De l’art de l’interprétation

  • Lena Lio, Députée UDC au Grand Conseil vaudois

    Lena Lio, Députée UDC au Grand Conseil vaudois

Ainsi, vingt-quatre ans après le fameux dimanche noir de Jean-Pascal Delamuraz, la Suisse a connu son vendredi noir du 16 décembre 2016: ce jour-là, la majorité du Parlement adoptait une prétendue loi d’application de l’initiative contre l’immigration de masse, calibrée pour sa compatibilité avec la sacro-sainte libre circulation des personnes. Une disposition de ce type, prévoyant simplement la préférence indigène en matière d’emploi, aurait pu être adoptée beaucoup plus tôt, même en l’absence de l’initiative du 9 février 2014, car elle n’a en réalité aucun rapport avec l’article constitutionnel qu’elle est censée mettre en œuvre. Or, tout au long de la session d’hiver, on entendit répéter que le Parlement était dans son rôle en interprétant la volonté du peuple. Ainsi, lorsque ce dernier accepta un article constitutionnel, demandant l’instauration de plafonds et de contingents, il fallait interpréter qu’il ne voulait ni plafond ni contingent. Et là où la Constitution précise que « la Suisse gère de manière autonome l’immigration des étrangers », il faut interpréter que la Suisse renonce à gérer l’immigration, en exigeant simplement que les entreprises déclarent leurs postes vacants aux Offices régionaux de placement. Les conséquences de cette trahison burlesque sont d’ores et déjà limpides.

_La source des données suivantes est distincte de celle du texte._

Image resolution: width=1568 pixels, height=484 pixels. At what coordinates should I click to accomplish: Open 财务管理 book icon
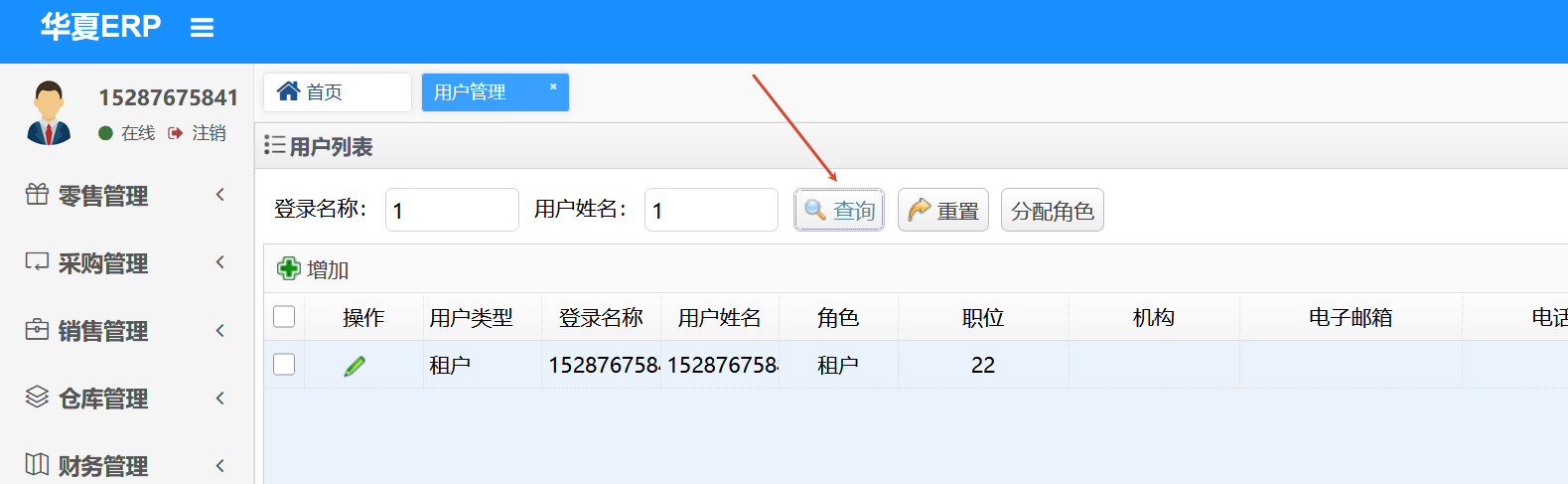click(x=37, y=464)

Les statistiques montreront que la loi n’aura aucun effet, ni sur l’immigration ni sur l’emploi. Et les sondages d’opinion révèleront la déception d’une population qui n’aura constaté aucun des progrès espérés, ni dans le domaine de l’accès au logement, ni en matière de surcharge des moyens de transport.

Alors, le temps sera venu de faire à nouveau voter avec succès le peuple suisse, mais sur un texte qui, cette fois, ne laissera place à aucune marge d’interprétation. On hésite à remercier la conjuration antidémocratique, majoritaire au parlement, qui en a si bien préparé la voie.